▸ **SET TASK 1**: In the excerpt provided, condense the paragraph beginning "On August 15, 1972" into a short bulleted list that keeps its main facts.

▸ **EXCERPT PROVIDED**:
* START *

Construction of the high school began on November 22, 1967. The general contractor, Collinson Construction Company, doing business as Sorensen-Gross Company, by and through its subcontractor, Grooves Roofing Company, Inc., installed a two-ply flat roof on the school. The roof was assembled and installed from various component parts which were delivered to the job site. Construction of the entire school project was completed January 15, 1971. Almost immediately after installation of the roof, plaintiff complained to Collinson Construction Company, Grooves Roofing Company, Inc., and the architect about various leaks in the roof.
On February 16, 1971, a new corporation was formed, bearing the name "Sorensen-Gross Construction Company" (hereafter "new Sorensen-Gross"). At the time of the incorporation, new Sorensen-Gross purchased assets and equipment from both Collinson Construction Company and its "sister" corporation, from which Collinson Construction Company often leased construction equipment, Commercial Realty Corporation. Although the record is unclear as to what percentage of Collinson's assets were purchased by new Sorensen-Gross, new Sorensen-Gross did purchase approximately one-third of the total equipment and assets owned by the two corporations.
On August 15, 1972, new Sorensen-Gross purchased all of the capital stock of Collinson Construction Company. Some officers of Collinson formed a new corporation, J.W. Construction Company. Under the terms of the stock-purchase agreement, new Sorensen-Gross agreed to release the name "Collinson Construction Company" 18 months after the purchase to J.W. Construction Company.

* END *

▸ **SET TASK 2**: From the entries below, output a Markdown table with the columns Row and Line. Begin at the line that contains "Where should I click to: Toggle", stop after the line that contains "Action: coord(42,161)", and leave out any blank lines.

▸ **DATA SHOWN**:
* START *

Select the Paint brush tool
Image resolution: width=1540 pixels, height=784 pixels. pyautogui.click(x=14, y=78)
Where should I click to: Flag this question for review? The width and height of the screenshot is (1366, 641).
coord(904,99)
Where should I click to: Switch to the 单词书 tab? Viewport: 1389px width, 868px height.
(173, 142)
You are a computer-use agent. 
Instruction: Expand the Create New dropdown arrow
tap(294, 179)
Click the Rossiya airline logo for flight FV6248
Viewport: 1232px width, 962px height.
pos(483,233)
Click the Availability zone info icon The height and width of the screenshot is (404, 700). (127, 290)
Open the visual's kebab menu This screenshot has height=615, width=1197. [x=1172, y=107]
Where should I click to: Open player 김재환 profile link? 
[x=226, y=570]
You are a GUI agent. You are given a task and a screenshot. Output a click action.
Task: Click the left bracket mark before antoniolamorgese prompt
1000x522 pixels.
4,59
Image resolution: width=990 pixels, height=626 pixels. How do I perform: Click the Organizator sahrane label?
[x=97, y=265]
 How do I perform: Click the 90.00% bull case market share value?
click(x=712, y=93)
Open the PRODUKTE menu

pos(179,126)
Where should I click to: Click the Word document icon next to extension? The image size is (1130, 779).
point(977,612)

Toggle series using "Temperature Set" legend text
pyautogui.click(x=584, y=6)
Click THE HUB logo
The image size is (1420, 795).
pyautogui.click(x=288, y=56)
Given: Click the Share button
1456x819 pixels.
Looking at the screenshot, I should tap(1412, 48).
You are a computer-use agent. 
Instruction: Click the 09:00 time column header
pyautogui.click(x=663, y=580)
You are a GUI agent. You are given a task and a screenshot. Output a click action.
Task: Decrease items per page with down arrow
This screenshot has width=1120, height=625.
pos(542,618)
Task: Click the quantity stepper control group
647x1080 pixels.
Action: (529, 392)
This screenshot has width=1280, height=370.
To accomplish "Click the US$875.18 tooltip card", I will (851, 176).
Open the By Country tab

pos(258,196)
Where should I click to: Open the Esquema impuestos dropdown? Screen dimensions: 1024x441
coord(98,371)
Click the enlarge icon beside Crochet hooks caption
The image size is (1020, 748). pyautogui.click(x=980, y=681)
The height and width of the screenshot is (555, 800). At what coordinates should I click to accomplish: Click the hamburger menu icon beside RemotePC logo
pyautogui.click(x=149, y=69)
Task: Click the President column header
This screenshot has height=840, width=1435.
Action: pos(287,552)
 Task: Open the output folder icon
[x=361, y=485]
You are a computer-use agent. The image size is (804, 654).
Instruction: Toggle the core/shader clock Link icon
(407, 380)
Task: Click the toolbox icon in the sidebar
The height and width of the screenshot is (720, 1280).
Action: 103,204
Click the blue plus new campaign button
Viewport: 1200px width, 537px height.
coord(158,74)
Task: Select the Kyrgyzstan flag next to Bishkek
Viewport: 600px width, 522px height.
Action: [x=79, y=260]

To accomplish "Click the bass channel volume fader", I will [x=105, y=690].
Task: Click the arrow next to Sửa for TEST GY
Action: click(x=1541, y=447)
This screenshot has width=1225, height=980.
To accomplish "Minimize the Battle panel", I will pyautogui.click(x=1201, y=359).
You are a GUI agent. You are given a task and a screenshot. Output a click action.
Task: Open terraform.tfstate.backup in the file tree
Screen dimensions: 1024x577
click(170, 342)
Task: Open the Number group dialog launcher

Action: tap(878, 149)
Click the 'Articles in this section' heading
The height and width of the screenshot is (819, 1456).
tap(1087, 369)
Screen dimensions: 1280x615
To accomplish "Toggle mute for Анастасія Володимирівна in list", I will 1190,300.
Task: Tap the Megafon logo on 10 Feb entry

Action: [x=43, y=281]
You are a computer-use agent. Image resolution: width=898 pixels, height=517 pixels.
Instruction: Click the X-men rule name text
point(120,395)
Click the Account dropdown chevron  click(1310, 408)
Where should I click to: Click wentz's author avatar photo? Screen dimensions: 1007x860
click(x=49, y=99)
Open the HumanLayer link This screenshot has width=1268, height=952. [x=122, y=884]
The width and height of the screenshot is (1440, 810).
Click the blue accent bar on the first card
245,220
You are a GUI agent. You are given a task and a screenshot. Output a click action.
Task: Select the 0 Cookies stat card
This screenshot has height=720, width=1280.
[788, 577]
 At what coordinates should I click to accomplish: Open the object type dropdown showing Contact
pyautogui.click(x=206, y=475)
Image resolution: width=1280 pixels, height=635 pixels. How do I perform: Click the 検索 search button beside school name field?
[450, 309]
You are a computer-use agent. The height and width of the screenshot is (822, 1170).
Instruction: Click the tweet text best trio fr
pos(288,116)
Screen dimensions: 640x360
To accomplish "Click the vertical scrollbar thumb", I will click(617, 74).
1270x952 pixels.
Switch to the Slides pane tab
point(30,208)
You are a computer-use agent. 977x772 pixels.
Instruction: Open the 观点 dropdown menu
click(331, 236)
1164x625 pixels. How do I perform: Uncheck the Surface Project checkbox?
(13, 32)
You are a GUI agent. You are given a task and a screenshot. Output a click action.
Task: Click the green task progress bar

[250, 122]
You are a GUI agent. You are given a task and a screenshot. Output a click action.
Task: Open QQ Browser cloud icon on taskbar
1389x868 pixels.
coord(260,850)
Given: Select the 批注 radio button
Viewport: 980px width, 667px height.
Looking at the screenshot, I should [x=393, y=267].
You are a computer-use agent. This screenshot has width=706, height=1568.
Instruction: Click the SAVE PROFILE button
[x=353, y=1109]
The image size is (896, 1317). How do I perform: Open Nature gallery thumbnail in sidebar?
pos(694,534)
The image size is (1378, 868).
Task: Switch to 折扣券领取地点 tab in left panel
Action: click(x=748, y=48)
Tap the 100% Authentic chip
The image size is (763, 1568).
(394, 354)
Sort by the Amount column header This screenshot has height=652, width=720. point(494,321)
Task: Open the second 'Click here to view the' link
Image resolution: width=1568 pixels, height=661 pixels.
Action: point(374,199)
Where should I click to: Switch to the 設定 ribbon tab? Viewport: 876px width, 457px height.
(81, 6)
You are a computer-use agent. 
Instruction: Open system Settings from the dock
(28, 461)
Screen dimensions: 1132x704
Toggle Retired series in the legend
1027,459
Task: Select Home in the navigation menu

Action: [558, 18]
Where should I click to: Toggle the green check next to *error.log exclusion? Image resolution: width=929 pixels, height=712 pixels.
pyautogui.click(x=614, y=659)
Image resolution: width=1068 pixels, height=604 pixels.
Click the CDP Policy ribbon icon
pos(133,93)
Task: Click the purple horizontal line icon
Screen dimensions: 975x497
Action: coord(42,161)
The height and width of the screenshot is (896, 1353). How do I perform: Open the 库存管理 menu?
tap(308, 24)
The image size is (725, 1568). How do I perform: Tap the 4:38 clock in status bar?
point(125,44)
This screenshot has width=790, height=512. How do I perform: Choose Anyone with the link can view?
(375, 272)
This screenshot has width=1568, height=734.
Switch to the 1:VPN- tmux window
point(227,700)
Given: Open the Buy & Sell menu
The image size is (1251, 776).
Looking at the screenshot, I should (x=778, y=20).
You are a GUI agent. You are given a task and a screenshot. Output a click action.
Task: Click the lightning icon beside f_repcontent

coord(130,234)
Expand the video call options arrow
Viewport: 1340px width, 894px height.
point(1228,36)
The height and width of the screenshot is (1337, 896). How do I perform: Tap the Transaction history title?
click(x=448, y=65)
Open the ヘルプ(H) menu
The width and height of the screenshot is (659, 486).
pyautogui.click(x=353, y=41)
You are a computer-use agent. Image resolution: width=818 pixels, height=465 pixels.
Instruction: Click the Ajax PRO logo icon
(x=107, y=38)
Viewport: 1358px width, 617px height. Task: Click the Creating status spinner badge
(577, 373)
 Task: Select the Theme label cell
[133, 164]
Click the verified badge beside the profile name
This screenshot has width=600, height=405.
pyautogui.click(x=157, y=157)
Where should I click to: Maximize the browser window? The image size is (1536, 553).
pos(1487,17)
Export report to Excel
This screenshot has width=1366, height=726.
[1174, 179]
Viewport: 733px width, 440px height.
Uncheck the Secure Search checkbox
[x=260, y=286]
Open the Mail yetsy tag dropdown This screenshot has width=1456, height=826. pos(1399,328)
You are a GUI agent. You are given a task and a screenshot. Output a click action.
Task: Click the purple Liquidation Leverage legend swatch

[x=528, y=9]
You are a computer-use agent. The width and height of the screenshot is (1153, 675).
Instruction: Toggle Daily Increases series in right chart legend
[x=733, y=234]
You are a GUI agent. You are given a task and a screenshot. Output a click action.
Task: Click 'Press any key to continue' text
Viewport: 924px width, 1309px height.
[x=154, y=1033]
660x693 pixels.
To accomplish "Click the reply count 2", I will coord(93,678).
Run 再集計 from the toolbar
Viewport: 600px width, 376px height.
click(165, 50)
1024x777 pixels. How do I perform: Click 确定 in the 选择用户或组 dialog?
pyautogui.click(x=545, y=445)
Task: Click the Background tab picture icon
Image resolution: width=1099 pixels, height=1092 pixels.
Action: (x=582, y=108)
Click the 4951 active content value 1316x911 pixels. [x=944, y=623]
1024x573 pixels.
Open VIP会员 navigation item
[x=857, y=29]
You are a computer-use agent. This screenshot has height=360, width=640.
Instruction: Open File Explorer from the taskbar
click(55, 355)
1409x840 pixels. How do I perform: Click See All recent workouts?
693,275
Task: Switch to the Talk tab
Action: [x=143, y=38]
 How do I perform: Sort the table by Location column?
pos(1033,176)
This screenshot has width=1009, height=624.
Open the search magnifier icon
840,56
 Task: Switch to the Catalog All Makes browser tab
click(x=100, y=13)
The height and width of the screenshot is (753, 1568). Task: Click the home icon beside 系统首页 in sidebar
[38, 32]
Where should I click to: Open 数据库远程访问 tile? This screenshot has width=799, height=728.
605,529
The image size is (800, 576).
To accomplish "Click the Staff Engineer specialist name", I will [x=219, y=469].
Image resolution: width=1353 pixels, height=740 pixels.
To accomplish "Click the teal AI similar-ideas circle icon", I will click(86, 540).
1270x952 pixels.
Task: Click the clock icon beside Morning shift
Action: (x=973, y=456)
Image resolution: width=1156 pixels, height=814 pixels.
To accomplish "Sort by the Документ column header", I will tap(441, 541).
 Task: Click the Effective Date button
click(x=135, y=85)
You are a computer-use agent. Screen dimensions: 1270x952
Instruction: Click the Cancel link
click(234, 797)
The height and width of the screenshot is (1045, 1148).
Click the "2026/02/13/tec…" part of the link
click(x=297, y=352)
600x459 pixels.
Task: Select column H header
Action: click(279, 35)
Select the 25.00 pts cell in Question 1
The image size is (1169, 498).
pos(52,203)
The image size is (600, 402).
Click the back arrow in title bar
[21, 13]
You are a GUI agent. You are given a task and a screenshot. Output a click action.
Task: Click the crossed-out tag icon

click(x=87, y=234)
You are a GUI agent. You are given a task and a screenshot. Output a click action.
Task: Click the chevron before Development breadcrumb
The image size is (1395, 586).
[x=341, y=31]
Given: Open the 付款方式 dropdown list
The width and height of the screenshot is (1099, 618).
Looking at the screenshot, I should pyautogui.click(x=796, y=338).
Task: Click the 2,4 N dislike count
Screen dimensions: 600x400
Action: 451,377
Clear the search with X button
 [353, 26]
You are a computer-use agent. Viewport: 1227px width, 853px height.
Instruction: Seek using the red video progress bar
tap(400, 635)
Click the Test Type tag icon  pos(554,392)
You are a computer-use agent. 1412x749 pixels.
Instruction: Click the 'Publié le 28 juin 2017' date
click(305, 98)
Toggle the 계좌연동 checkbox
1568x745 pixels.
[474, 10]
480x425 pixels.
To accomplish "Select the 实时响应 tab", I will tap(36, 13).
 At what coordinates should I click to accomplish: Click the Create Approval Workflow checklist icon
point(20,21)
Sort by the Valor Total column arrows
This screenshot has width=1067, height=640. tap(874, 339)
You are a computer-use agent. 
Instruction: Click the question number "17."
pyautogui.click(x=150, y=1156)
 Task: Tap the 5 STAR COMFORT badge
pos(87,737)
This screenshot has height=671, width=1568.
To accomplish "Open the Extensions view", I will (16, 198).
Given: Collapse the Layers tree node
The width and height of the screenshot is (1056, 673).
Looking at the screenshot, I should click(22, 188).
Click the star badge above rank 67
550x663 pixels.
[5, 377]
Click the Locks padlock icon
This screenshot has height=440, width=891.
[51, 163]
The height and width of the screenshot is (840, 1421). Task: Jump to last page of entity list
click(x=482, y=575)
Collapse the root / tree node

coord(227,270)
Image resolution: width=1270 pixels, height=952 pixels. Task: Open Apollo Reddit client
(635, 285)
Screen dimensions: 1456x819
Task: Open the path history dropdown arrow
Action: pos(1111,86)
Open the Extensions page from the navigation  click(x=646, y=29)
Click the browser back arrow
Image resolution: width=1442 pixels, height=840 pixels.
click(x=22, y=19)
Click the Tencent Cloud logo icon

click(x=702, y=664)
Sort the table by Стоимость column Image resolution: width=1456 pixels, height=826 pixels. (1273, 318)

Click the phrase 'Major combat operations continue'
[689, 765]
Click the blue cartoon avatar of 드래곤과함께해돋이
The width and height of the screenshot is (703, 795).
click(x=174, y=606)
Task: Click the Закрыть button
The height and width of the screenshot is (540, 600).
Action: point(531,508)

* END *

▸ **EXERCISE RESPONSE 1**:
- On August 15, 1972, new Sorensen-Gross bought all of Collinson Construction Company's capital stock.
- Some Collinson officers formed a new corporation, J.W. Construction Company.
- Under the stock-purchase agreement, new Sorensen-Gross agreed to release the name "Collinson Construction Company" to J.W. Construction Company 18 months after the purchase.

▸ **EXERCISE RESPONSE 2**:
| Row | Line |
|---|---|
| 1 | Where should I click to: Toggle the green check next to *error.log exclusion? Image resolution: width=929 pixels, height=712 pixels. |
| 2 | pyautogui.click(x=614, y=659) |
| 3 | Image resolution: width=1068 pixels, height=604 pixels. |
| 4 | Click the CDP Policy ribbon icon |
| 5 | pos(133,93) |
| 6 | Task: Click the purple horizontal line icon |
| 7 | Screen dimensions: 975x497 |
| 8 | Action: coord(42,161) |